Friday , April 26 2024

Harry Potter and the Prisoner of Azkaban – Substantive Shadows

My wife, our 4 year-old daughter and I enticed my parents to watch the baby and darted the luxuriously short distance to our brand new cineplex (stadium seating, all that new crap), right here in burgeoning Aurora, to see Harry Potter and the Prisoner of Azkaban, and other than my lap falling asleep after two hours of hosting a not insubstantial tyke (she actually fell asleep about 7/8 through, not out of boredom – she kept declaring “I love this movie,” even through the scary parts, which were fearsome indeed – but out of sheer fatigue: no nap, we were at the 8:30 viewing, her poor little brain and body just shut down), I declare the experience an unqualified triumph.
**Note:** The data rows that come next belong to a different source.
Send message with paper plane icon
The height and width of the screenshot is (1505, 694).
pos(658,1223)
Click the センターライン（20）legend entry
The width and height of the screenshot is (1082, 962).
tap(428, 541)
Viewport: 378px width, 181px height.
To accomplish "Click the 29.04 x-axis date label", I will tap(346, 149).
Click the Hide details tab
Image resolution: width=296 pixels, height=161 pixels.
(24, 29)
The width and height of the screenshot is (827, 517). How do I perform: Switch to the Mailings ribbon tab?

I don’t recall EVER going back to a movie in the theater just because, but my first thought after Azkaban concluded with Harry’s square-jawed, now clearly teenaged face, frozen in exhaltation on the screen, was that this was a movie I wouldn’t mind seeing again, in the near future, just because I liked it and want to sit there with a vague smile on MY face for two hours again. And while I like movies as much as the next guy (unless the next guy is the Duke or Alan Dale or Matt Paprocki or some other damn cine-know-it-all), I rarely go to the theater (two young children, cable, DVD, hectic schedule, too far to go – although with the new Auroraplex, the travel time to the nearest farmer’s-market-o-film has been reduced from 15 minutes to about 5, 4 if i make all the lights in really good weather).

So, who knows, if I can find the time, we may go back – and that’s really saying something.

I won’t bore you with the facts of the story since if you care you already know (and these reviews give all that), so I’ll just give a few reactions.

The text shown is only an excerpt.